**Supplied text:**
▬▬▬▬▬▬▬▬▬▬

Friday, September 21, 2007

Dan, Dan, Popeless Condi and D-Wars D-light:
The Friday Revue

Keep this PreCode horror comic cover in mind -- Tales of Horror #8, Toby/Minoan, 1953

Dan the Man, My Son!

Sam Gas Can (CCS alumni and beloved Pizza Wizard creator Sam Gaskin -- hey, Sam!) posted this comment yesterday:

"Steve! Your son, Danny, had some cool drawings in our gallery of Brattleboro folks at HBML junk store today! It seems like wherever I turn, there's something he's doing!"

Great to know, check it out if you're in Brattleboro, folks.

and his bandmates Sam Phillips and Jeremy Latch scored at a Friday night gig at the Tinderbox last Friday, I'm told, though I missed it (Dan didn't tell me it was happening); his mom did go, and she was blown away. Here's some of what she had to say: "It was amazing -- they are so good... At the end, Danny did one of his original songs -- it was just totally beautiful... he's awesome, he's really, really good!"

▬▬▬▬▬▬▬▬▬▬

**Written task A:**
Say whether each statement agrees with the Friday Revue post, answering yes or no and quoting the words that settle it: (i) Sam Gaskin created Pizza Wizard. (ii) The horror comic cover came out in 1953. (iii) The writer was at the Tinderbox gig.
**Written task B:**
Reproduce the part of the Friday Revue post starting with "Dan the Man, My" and going on through "in Brattleboro, folks.", word for word.
The Friday Revue post is enough here; the data after it isn't needed.

**Supplied data:**
▬▬▬▬▬▬▬▬▬▬

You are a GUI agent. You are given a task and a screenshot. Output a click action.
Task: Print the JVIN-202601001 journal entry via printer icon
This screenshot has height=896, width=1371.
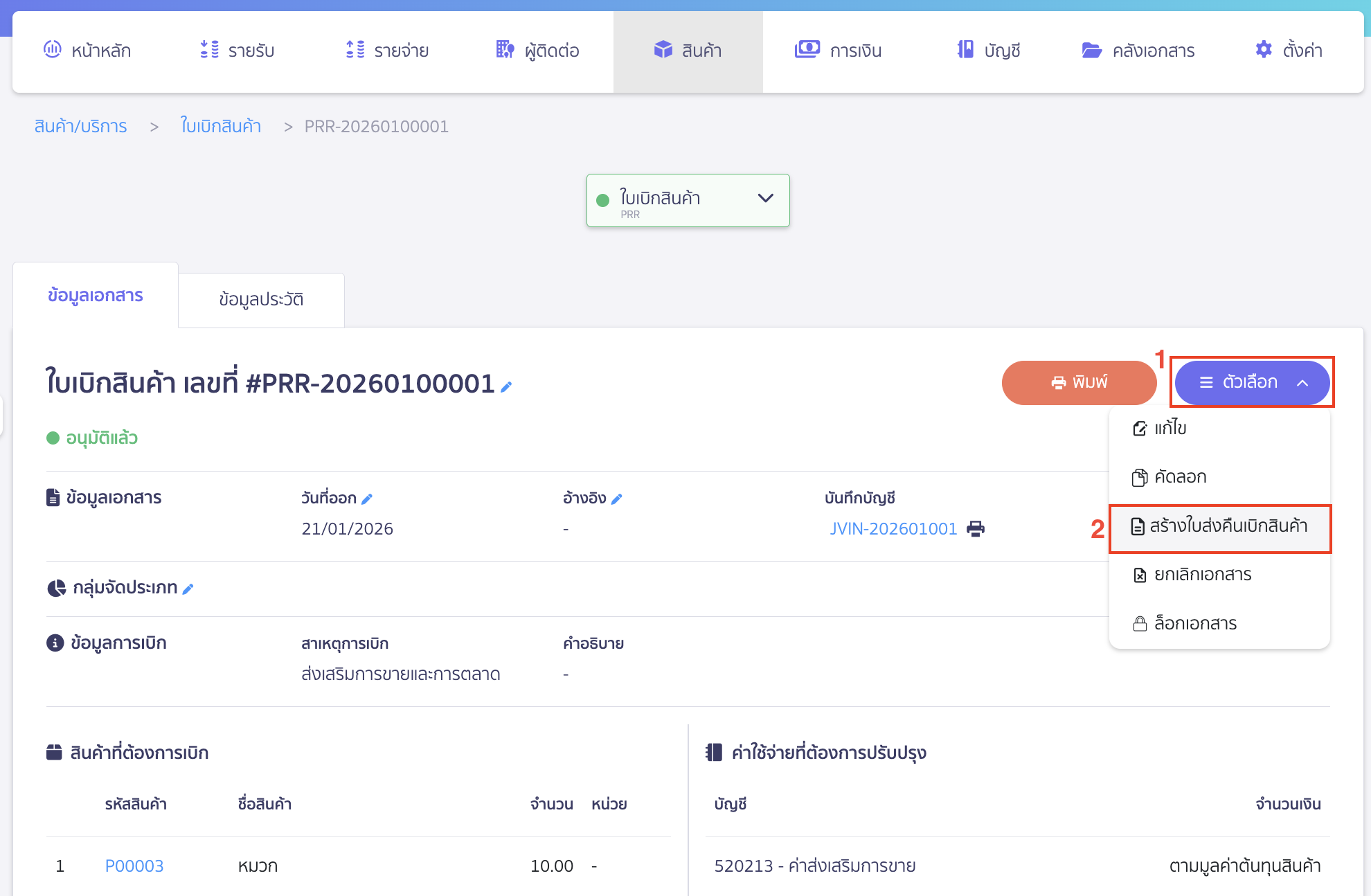(976, 528)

▬▬▬▬▬▬▬▬▬▬

**Written response A:**
(i) Yes: "beloved Pizza Wizard creator Sam Gaskin"
(ii) Yes: "Tales of Horror #8, Toby/Minoan, 1953"
(iii) No: "though I missed it"

**Written response B:**
Dan the Man, My Son!

Sam Gas Can (CCS alumni and beloved Pizza Wizard creator Sam Gaskin -- hey, Sam!) posted this comment yesterday:

"Steve! Your son, Danny, had some cool drawings in our gallery of Brattleboro folks at HBML junk store today! It seems like wherever I turn, there's something he's doing!"

Great to know, check it out if you're in Brattleboro, folks.